I will basically refer to the Italian situation, which I know quite well. We have the opportunity to use pirtobrutinib on a main patient program, which has been made available over the last two years and this is mainly used in double refractory patients. These patient will be out of options and pirtobrutinib was an effective drug which was studied in the BRUIN studies in the double refractory patient...
I will basically refer to the Italian situation, which I know quite well. We have the opportunity to use pirtobrutinib on a main patient program, which has been made available over the last two years and this is mainly used in double refractory patients. These patient will be out of options and pirtobrutinib was an effective drug which was studied in the BRUIN studies in the double refractory patient.
We will be able soon after EMA approval to use pirtobrutinib in the relapsed refractory setting after failure of ibrutinib. This follows the Phase III trial that compared pirtobrutinib in this setting of patients against a comparator that included bendamustine-rituximab or idelalisib-rituximab. The excellent median 29 months time to next treatment make pirtobrutinib a viable option for patients who lost their response to ibrutinib. And I think that some patients with relapsed/refractory CLL after ibrutinib will be offered this opportunity in the near future in our country.

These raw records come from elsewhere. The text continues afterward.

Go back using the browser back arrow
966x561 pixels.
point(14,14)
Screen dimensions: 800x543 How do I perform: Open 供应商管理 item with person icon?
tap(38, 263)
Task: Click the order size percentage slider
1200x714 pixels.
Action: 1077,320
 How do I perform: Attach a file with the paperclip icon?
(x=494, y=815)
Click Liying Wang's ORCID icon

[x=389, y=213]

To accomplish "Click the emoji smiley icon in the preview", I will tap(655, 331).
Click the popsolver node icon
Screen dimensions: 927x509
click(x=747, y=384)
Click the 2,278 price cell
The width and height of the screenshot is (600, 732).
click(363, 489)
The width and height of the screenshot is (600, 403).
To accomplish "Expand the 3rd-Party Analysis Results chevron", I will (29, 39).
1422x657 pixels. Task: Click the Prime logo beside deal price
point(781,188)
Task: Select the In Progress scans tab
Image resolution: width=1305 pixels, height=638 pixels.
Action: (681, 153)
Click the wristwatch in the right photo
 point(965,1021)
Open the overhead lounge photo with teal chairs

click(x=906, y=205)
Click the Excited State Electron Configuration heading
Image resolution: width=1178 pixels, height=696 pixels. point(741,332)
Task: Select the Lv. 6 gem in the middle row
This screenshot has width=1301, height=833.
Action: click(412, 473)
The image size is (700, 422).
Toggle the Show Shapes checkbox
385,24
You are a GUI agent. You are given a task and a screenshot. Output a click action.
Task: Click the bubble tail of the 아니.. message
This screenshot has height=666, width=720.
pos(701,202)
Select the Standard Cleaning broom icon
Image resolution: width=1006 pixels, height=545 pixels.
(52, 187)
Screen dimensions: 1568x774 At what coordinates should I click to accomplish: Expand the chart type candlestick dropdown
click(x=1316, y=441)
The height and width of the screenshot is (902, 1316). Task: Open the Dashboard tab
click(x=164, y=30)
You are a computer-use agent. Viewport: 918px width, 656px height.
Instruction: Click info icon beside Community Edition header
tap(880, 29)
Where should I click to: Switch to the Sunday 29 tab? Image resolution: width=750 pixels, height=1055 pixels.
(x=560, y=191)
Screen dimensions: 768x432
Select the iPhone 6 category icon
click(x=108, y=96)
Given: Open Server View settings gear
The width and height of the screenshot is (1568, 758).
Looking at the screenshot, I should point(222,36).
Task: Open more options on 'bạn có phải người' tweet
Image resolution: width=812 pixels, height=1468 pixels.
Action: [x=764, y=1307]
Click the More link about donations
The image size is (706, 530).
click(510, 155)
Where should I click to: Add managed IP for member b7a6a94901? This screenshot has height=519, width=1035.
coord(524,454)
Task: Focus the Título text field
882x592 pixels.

We also have an established collaboration within the GIMEMA group, the centers participating to the meetings, exchange information on experimental trials, so that every patient seen in Italy with double refractory or triple refractory CLL can be referred to centers that are able to offer these patients BTK degraders or bispecific monoclonal antibodies so that every Italian patient which would be out of options based on what the national health system is offering can be referred to specialized centers for salvage therapy.